Do you still have one of the exploits on the HDD?
If yes then boot into the softmod menu, start up an FTP server and copy a newly hacked dash to the C drive.


----------



## Rocky5 (Mar 1, 2019)

Burn my extras disc and upgrade your softmod to mine. Before upgrading your drive null your eeprom hdd key. This can be done by loading NKPatcher Settings > EEPROM > Advanced Features > HDD > Null key

When done use the extras disc to install Chimp 261812 and then upgrade your hdd.

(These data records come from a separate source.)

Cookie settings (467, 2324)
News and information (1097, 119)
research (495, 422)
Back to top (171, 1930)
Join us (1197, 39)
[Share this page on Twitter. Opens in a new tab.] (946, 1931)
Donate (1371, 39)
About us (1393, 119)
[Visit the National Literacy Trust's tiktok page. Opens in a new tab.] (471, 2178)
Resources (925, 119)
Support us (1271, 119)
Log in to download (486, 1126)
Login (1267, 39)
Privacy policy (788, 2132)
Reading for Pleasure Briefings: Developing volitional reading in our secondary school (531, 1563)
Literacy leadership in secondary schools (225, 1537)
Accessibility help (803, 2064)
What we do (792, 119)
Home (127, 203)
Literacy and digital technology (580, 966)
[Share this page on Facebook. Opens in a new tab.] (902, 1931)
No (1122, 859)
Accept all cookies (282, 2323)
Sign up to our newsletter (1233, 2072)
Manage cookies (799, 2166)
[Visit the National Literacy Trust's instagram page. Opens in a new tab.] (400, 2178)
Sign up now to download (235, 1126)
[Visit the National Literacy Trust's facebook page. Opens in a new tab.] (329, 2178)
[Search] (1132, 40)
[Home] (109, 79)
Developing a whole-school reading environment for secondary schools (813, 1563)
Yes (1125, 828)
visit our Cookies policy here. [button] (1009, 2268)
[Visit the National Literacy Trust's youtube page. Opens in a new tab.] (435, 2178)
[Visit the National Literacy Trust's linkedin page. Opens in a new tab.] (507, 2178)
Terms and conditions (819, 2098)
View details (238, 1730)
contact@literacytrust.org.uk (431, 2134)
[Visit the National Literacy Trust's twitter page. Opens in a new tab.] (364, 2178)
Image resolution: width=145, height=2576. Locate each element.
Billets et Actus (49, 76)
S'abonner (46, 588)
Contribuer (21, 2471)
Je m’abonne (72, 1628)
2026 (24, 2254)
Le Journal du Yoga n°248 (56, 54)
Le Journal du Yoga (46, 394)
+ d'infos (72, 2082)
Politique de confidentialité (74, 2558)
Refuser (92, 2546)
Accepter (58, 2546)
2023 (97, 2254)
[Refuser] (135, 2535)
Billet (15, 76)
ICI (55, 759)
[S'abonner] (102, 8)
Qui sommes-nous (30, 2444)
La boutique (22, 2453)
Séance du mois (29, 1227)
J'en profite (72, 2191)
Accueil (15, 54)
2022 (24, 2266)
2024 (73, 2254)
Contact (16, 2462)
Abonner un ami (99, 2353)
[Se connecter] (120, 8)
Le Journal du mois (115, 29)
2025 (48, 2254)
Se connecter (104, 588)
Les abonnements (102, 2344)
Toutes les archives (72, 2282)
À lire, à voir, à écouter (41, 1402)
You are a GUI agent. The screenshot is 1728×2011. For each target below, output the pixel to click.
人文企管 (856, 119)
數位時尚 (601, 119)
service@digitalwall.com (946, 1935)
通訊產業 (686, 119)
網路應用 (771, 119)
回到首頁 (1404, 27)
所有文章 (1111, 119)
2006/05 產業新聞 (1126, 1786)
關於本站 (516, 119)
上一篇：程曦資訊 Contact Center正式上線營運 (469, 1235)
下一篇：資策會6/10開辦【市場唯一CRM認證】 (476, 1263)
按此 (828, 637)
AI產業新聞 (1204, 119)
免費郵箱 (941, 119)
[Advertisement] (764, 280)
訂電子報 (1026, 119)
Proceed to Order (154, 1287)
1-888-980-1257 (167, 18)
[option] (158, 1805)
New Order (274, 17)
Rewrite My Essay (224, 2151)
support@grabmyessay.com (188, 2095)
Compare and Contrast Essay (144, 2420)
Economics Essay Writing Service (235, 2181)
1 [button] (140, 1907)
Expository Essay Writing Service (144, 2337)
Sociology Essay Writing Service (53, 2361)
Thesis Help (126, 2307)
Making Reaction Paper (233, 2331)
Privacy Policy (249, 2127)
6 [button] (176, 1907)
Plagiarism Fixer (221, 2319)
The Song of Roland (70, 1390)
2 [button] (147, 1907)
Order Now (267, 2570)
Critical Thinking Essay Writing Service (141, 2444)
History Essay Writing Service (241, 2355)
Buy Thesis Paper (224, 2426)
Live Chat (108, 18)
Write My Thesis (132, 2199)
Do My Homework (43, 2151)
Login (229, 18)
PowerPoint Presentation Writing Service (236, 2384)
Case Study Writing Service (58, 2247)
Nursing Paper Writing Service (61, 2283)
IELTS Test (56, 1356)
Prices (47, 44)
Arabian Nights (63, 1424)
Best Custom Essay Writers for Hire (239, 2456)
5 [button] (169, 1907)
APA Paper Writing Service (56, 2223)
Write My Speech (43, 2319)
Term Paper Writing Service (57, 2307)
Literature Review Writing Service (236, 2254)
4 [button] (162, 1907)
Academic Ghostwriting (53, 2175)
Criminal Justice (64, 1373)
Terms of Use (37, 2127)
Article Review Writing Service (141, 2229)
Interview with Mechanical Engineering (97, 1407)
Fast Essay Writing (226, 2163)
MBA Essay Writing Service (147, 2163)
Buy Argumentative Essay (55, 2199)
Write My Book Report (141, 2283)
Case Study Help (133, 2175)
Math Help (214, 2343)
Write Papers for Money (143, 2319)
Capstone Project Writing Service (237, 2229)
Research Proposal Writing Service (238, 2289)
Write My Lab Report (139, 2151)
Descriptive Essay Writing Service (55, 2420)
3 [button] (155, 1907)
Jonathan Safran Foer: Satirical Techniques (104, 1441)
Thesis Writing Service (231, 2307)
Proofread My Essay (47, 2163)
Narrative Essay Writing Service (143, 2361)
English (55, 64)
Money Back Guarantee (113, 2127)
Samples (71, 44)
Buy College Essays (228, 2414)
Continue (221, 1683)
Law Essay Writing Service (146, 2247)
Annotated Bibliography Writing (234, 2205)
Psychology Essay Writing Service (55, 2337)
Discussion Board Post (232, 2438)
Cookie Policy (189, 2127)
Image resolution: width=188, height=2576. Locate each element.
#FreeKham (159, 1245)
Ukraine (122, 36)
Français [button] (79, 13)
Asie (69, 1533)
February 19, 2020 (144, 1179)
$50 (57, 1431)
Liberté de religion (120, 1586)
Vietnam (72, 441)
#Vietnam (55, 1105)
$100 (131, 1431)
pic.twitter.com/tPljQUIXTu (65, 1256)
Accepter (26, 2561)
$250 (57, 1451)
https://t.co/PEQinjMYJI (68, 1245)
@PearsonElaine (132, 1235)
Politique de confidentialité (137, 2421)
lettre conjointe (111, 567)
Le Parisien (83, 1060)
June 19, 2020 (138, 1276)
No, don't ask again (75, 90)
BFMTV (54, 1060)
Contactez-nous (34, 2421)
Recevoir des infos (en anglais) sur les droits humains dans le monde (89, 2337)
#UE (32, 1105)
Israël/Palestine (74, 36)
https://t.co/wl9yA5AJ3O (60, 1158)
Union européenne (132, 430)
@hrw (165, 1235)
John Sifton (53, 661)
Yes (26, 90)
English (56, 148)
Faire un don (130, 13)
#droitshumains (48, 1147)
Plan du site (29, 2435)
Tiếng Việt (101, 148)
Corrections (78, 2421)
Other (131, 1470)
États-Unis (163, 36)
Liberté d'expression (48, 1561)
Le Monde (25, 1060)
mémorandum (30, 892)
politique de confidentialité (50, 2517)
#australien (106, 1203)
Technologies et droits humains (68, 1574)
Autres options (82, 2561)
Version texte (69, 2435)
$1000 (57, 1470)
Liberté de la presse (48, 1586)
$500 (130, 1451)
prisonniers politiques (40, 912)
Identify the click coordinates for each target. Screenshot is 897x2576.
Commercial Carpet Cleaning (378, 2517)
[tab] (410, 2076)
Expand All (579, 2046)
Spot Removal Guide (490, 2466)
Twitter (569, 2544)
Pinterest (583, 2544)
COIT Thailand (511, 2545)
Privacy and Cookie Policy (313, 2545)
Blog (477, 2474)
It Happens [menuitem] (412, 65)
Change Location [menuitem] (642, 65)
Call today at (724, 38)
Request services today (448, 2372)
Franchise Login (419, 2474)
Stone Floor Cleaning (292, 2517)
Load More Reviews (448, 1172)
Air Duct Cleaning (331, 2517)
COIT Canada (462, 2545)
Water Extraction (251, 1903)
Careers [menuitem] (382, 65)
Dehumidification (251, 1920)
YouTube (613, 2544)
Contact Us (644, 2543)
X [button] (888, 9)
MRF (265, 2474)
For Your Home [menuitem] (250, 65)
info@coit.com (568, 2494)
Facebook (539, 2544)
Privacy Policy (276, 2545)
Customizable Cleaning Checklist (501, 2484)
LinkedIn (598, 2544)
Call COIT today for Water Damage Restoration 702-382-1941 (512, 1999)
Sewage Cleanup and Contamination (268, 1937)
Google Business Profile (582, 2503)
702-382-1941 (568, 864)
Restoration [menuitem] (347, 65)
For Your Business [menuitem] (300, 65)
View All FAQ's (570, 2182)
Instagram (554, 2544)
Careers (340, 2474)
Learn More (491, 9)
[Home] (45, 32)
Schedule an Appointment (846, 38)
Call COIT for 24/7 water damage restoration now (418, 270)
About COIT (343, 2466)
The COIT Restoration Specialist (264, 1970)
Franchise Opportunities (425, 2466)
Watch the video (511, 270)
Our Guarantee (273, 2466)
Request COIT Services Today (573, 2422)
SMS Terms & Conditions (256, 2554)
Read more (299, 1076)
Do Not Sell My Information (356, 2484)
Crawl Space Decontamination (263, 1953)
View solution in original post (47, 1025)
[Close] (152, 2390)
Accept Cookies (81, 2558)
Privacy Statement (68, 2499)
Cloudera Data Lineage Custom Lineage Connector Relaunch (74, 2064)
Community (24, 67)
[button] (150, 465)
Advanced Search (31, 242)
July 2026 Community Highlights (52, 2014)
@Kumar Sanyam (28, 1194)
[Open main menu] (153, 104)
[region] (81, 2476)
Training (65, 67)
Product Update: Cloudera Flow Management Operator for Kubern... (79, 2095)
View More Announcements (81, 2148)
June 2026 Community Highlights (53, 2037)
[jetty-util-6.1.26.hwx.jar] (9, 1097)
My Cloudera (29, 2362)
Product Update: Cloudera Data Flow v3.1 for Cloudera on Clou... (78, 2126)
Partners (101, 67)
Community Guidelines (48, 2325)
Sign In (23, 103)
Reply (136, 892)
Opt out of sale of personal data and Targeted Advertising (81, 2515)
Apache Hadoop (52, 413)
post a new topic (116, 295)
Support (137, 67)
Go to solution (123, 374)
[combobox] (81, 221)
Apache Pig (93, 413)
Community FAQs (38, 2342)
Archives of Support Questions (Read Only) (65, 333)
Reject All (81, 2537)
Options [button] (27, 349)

Upgrade softmods = Advanced features > Upgrade old softmods
Where Chimp is located = Advanced features > Advanced Apps

Prebuilt build = https://drive.google.com/drive/folders/0BzRN8P835YijRU94cVNNWFA1Z28
Source code = https://github.com/Rocky5/Xbox-Softmodding-Tool/
Read me for softmod = https://github.com/Rocky5/Xbox-Softmodding-Tool/blob/master/README.md


----------



## darth_pheonix (Mar 1, 2019)

Rocky5 said:


> Burn my extras disc and upgrade your softmod to mine. Before upgrading your drive null your eeprom hdd key. This can be done by loading NKPatcher Settings > EEPROM > Advanced Features > HDD > Null key
> 
> When done use the extras disc to install Chimp 261812 and then upgrade your hdd.
> 
> ...



Thank you so much! Your extras disc helped me fix it! Now the only problem is Chimp isn't booting up, or maybe I'm doing it wrong? I've booted it up, and it just goes to a black screen or just locks up the xbox entirely. Any ideas?

**Edit** Could it just be showing a black screen because I'm using the HDMI cable thing causing it not to show up?


----------



## Rocky5 (Mar 5, 2019)

darth_pheonix said:


> Thank you so much! Your extras disc helped me fix it! Now the only problem is Chimp isn't booting up, or maybe I'm doing it wrong? I've booted it up, and it just goes to a black screen or just locks up the xbox entirely. Any ideas?
> 
> **Edit** Could it just be showing a black screen because I'm using the HDMI cable thing causing it not to show up?


Probably yeah, use normal SD cables if you have hem.


----------



## Buffdaddy (May 25, 2019)

Yes, I had same issue, while attempting my first softmod / hdd upgrade I too got a black screen when loading chimp while using Component cable, so I swapped to my old Composite cable and then chimp showed up fine, even though it was black and white.. But I assume that was only because im in Uk with a Pal system and had the console set as NTSC and 60hz


----------